14
votes

I am new to redis pub/sub. I have a chat facility in the system which is like IM. So I would like to use redis pub/sub. As I have examined the samples most of them are designed based on a chat room. In my system I will have multiple chat rooms between users like;

A:B
A:C
D:C
E:F

So, the lines above are the rooms. And I have implemented the server with node.js like below;

var store = redis.createClient();
var pub = redis.createClient();
io.sockets.on('connection', function (socket) {
    var sub = redis.createClient();

    sub.on("message", function(pattern, data){
            data = JSON.parse(data);
        socket.send(JSON.stringify({ type: "chat", key: pattern, nick: data.nickname, message: data.text }))
        }
    });

    socket.on('message', function (messageData) {
        store.incr("messageNextId", function(e, messageId) {
        var room = ""
        var from = messageData.clientId > socket.nickname ? socket.nickname : messageData.clientId;
        var to = messageData.clientId < socket.nickname ? socket.nickname : messageData.clientId;   
            room = from + ":" + to;

        var message = { id: messageId, nickname: socket.nickname, text: messageData.text };
        store.rpush("rooms:" + room, JSON.stringify(message), function(e, r) {  
             pub.publish(room, JSON.stringify(message))
        });
    });
});

As you can see I am creating a new redis subscriber for each connection. In other chat room samples redis subscriber client is created globally. And there exists only three connections all the time and that solves their problem because when a publisher publishes a message all connected clients should get it. But I have a constraint here. I want to open a chat session between two users and only these users should be the subscribers. The code above works as I would like to but I do not know if it is OK for redis to create a new subscriber client for each connection.

It would be great to hear your suggestions. Thanks in advance.

1

1 Answers

20
votes

As always, you need to benchmark things like this for your own use-case -- it's not possible to give general advice. You might need to increase the maximum number of open files on your system, either system-wide or for the redis user. This also applies to the user running your web server, of course.

That said, you should make sure to listen for socket.on('disconnect') and quit() the redis subscriber when a user leaves. You might also be interested to know that socket.io has a redis backend, which leverages redis pub/sub, and it also has the concept of rooms, so you might save yourself some trouble by using that since you're already depending on socket.io.

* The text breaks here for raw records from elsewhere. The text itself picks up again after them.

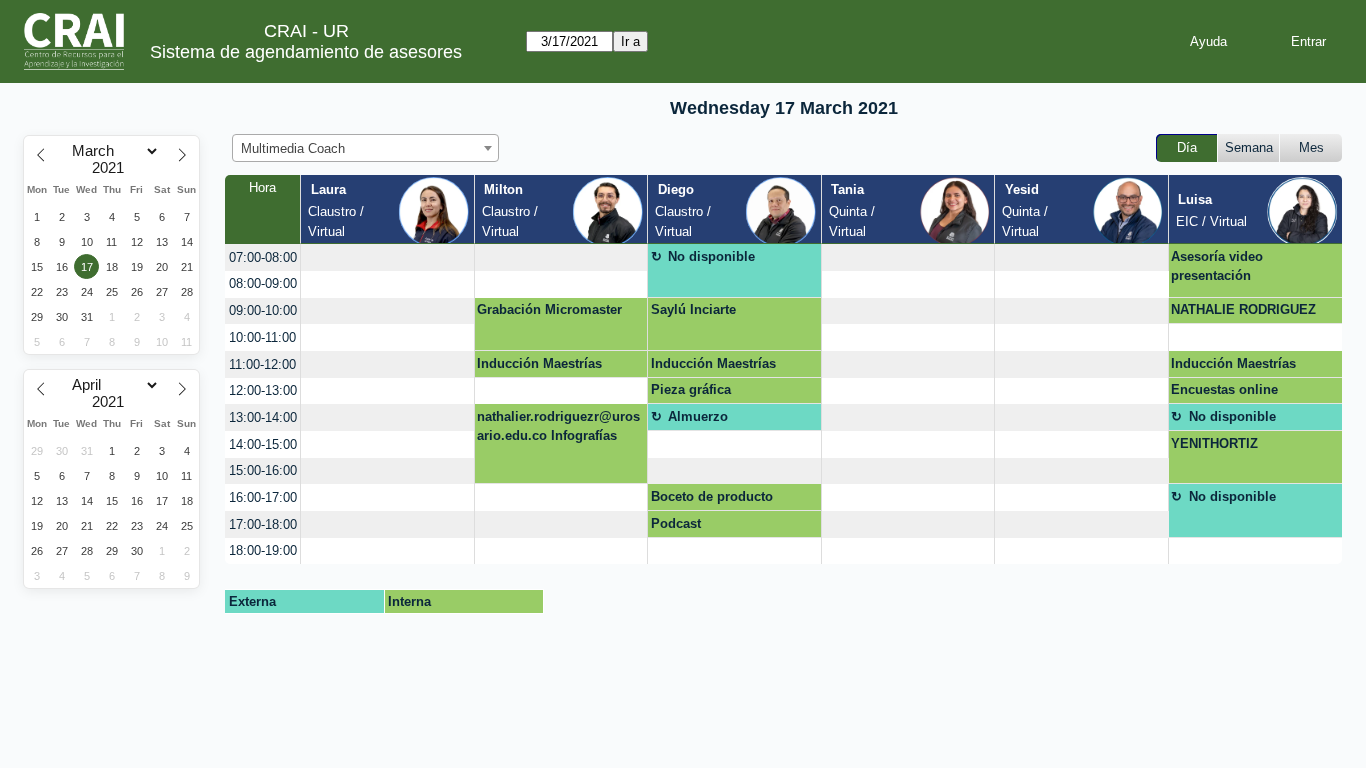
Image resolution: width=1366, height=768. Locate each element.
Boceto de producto (712, 496)
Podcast (676, 523)
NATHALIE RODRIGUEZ (1243, 309)
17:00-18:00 (263, 524)
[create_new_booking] (387, 257)
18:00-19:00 (263, 550)
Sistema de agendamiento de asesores (306, 52)
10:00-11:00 (262, 337)
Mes (1311, 147)
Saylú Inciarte (693, 309)
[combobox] (365, 148)
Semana (1249, 147)
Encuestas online (1224, 389)
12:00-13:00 (263, 390)
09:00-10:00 (263, 310)
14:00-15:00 (263, 444)
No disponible (711, 256)
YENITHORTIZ (1214, 443)
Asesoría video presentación (1217, 266)
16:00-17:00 (263, 497)
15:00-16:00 (263, 470)
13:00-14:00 (263, 417)
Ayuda (1208, 41)
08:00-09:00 (263, 283)
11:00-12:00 (262, 364)
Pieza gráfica (691, 389)
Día (1187, 147)
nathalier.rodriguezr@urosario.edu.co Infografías (558, 426)
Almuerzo (698, 416)
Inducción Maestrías (539, 363)
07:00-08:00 (263, 257)
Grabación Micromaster (549, 309)
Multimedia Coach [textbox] (293, 148)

Edit: After a quick check, I get this error message from Redis after 991 subscribers:

Ready check failed: Error: Error: ERR max number of clients reached

Here is from the default redis.conf:

# Set the max number of connected clients at the same time. By default
# this limit is set to 10000 clients, however if the Redis server is not
# able ot configure the process file limit to allow for the specified limit
# the max number of allowed clients is set to the current file limit
# minus 32 (as Redis reserves a few file descriptors for internal uses).
#
# Once the limit is reached Redis will close all the new connections sending
# an error 'max number of clients reached'.
#
# maxclients 10000

My system (Ubuntu 11.11) comes with a default nofile limit of 1024, so my quick test should fail after 992 connected clients, which seems about right from the test (I also have one client for the publisher). My suggestion to you is to inspect your nofile limit (on my system it's in /etc/security/limits.{conf,d/*} and your redis maxclients setting, and then benchmark, benchmark, benchmark!